(As eleições alemãs deste domingo têm tudo para confirmar o que regra geral designamos de crónica anunciada. A extrema-direita da AfD acima dos 20%, a CDU a representar a resistência democrática, o SPD a cavar a sua irrelevância, os Verdes sempre aquém do que lhe era potencialmente concedido e à esquerda, de origem comunista, a confusão do costume com o Die Link a esbracejar resistindo em campanha porta a porta e o populismo de esquerda de Sahra Wagenknecht do BSW aquém do que prometera apesar da sua política anti-imigração. Salvo cataclismo de última hora, a interrogação parece ser a de saber com quem a CDU governará, pressupondo que resistirá à chantagem de Vance e Musk. Num gesto nostálgico, dei comigo por força de estímulos cruzados de leituras diversas a ler a célebre declaração de Helmut Kohl realizada em 23 de agosto de 1990 relativa à reunificação alemã e ao seu roteiro, incluindo a explicitação da ajuda à antiga RDA. Comparando o sentido de futuro que aquela galvanizante declaração veiculava com as interrogações que as eleições de hoje trazem ao povo alemão, a nostalgia passa rapidamente à perceção de que a Alemanha está metida num valente sarilho. Sabemos hoje que a AfD domina alguns Lander situados na ex-RDA, o que por si só suscita todas as interrogações sobre o que correu mal, mas que o seu peso eleitoral se estende a outros Estados alemães, numa real multiplicação de Cavalos de Troia, contribuindo para a formação da tal nova Internacional de direita libertária e autoritária que Musk, Vance, Bannon despudoradamente defendem.)
Se olharmos para a Alemanha dos últimos vinte anos, é fácil compreender como a ortodoxia dos limites ao endividamento induzidos pelo trauma inflacionário de que padecem as forças do establishment germânico, imposta descaradamente aos países da economia do sul, pelo menos enquanto os capitais alemães não zarparam e se puseram a salvo, coexistiu com o progressivo agravamento das condições de solidez da economia alemã. Não demorou tempo a perceber que a economia alemã tinha pés de barro, não só pela dependência energética em que voluntariamente se colocou, mas também porque a sua força industrial não avaliou convenientemente a sua posição nas cadeias de valor globais.
A ortodoxia monetária alemã não infligiu apenas danos aos países que experimentaram a crise das dívidas soberanas. Essa ortodoxia conduziu o próprio país a um défice de investimento em infraestruturas, com particular realce para os caminhos de ferro e as infraestruturas educativas, o mesmo acontecendo em relação aos avanços considerados necessários em matéria de digitalização. Esses défices de investimento em infraestruturas talvez tenham passado despercebidos em comparação com os alertas sentidos na indústria automóvel e tendo em conta que a evolução do emprego nos serviços tem vindo a compensar a perda de emprego na indústria transformadora.
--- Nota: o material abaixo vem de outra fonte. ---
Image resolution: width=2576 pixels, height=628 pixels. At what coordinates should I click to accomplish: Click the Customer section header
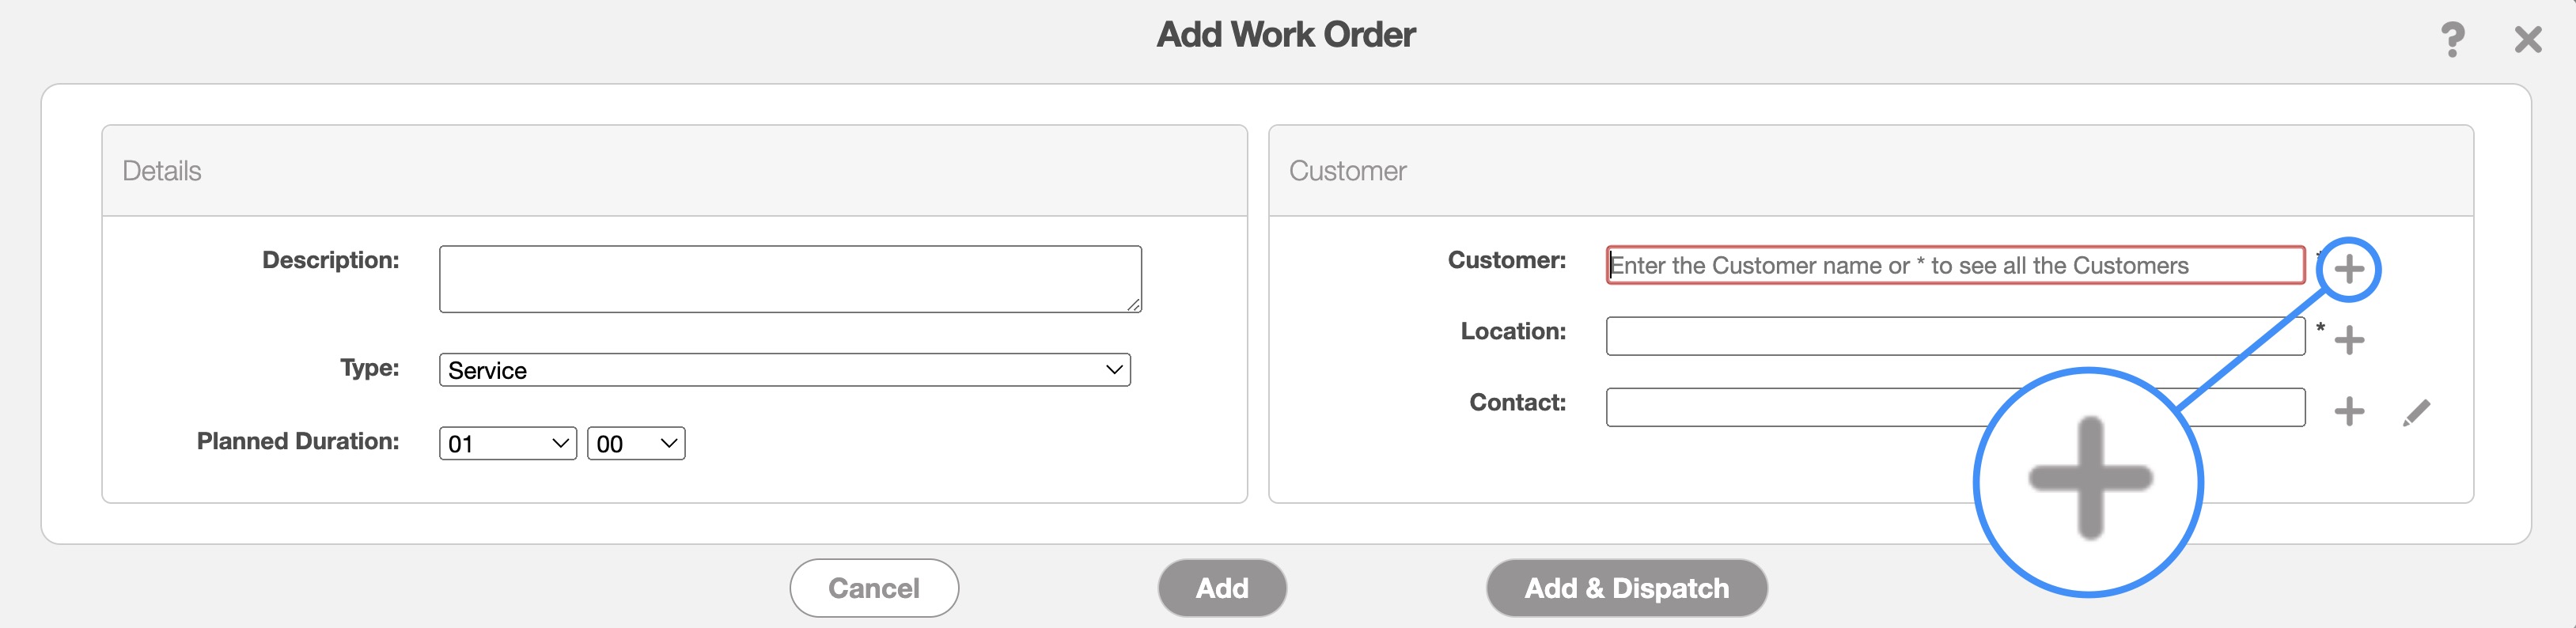(1347, 171)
A revelação da dependência energética após a saída de cena de Merkel não veio senão agravar essa evidência, juntando ao défice de infraestruturas atrás assinalado as necessidades de mais investimento para compensar a crise energética.
Mas a crise do setor automóvel e da indústria transformadora em geral veio colocar a economia alemã perante a necessidade de uma mudança no paradigma da sua afetação de recursos, já que a ideia de motor industrial está, senão anulada, pelo menos perante a necessidade de novas condições de arranque.
Esta insuficiência é deveras relevante para a coligação contra a AfD poder acenar com alguma coisa que se veja à população seduzida pelo canto da sereia e sobretudo pela tentativa de tudo explicar através da massa de imigração de que a sociedade alemã foi destino. Esse cerrar de fileiras precisaria de um contexto económico mais favorável. Os problemas com o motor do crescimento económico industrial e alguns incidentes com população islamizada residente em território alemão, designadamente os ataques com veículos descontrolados às tão populares feiras locais, produzem um campo fértil ao nacionalismo xenófobo da AfD.
Nos últimos dias da contenda eleitoral, o número de indecisos era ainda bastante elevado, um em cada cinco eleitores não tinha ainda decidido em quem votar ou, pelo menos, assim declarou quando foi inquirido. Todos os receios do mundo podem ser associados a esta indecisão, sobretudo no contexto do apoio despudorado de Vance e Musk à extrema-direita alemã, invocando para isso um rocambolesco argumento de defesa da liberdade de informação (olha quem!). Será que grande parte desses indecisos assumirá que a CDU é a força que oferece melhores condições para segurar o barco e liderar uma coligação governamental? Ou será que não vão resistir ao canto da sereia autoritária?
Por isso, a Alemanha, qualquer que seja o resultado de logo à noite, prefigura o que podemos esperar no futuro próximo para a Europa. Uma evolução em fio de navalha permanente com a toda a instabilidade normalmente associada a esta metáfora.